══ SUPPLIED MATERIAL

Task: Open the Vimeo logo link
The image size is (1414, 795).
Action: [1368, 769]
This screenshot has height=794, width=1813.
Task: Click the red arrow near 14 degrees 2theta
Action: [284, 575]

════

WORK INSTRUCTIONS:
Print all of the entries again, exactly as written.

RESULT OF THIS EXERCISE:
Task: Open the Vimeo logo link
The image size is (1414, 795).
Action: [1368, 769]
This screenshot has height=794, width=1813.
Task: Click the red arrow near 14 degrees 2theta
Action: [284, 575]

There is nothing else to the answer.